DATASET CONTENT: Begin

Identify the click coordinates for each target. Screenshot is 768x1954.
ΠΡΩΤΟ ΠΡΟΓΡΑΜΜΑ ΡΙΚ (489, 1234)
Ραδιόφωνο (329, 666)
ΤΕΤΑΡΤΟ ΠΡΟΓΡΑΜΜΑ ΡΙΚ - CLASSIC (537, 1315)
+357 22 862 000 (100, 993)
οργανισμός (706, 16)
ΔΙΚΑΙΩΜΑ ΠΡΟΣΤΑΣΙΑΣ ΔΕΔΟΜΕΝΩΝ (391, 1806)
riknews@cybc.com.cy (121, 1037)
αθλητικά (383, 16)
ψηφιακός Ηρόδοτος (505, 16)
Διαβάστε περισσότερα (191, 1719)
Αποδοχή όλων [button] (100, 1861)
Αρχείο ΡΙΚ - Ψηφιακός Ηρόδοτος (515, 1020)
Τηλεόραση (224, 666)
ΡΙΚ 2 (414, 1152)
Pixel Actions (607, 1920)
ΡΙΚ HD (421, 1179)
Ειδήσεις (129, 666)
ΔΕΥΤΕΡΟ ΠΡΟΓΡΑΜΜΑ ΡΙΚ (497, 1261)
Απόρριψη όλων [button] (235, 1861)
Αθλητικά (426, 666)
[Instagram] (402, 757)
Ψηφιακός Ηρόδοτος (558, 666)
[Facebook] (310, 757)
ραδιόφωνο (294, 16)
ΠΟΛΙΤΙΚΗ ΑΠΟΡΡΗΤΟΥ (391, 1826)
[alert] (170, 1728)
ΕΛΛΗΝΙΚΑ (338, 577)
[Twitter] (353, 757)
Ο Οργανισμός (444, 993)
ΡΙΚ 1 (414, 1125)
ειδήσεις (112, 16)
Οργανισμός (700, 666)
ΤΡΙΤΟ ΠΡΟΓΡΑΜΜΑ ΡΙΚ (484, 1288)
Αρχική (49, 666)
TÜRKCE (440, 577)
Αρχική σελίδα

DATASET CONTENT: End

▸ WHAT THE EXERCISE ASKS
Nothing but the lines from the one with "Απόρριψη όλων [button] (235, 1861)" through the final line of the data belongs in the answer, and they must match exactly.

▸ RESULT OF THE TASK
Απόρριψη όλων [button] (235, 1861)
Αθλητικά (426, 666)
[Instagram] (402, 757)
Ψηφιακός Ηρόδοτος (558, 666)
[Facebook] (310, 757)
ραδιόφωνο (294, 16)
ΠΟΛΙΤΙΚΗ ΑΠΟΡΡΗΤΟΥ (391, 1826)
[alert] (170, 1728)
ΕΛΛΗΝΙΚΑ (338, 577)
[Twitter] (353, 757)
Ο Οργανισμός (444, 993)
ΡΙΚ 1 (414, 1125)
ειδήσεις (112, 16)
Οργανισμός (700, 666)
ΤΡΙΤΟ ΠΡΟΓΡΑΜΜΑ ΡΙΚ (484, 1288)
Αρχική (49, 666)
TÜRKCE (440, 577)
Αρχική σελίδα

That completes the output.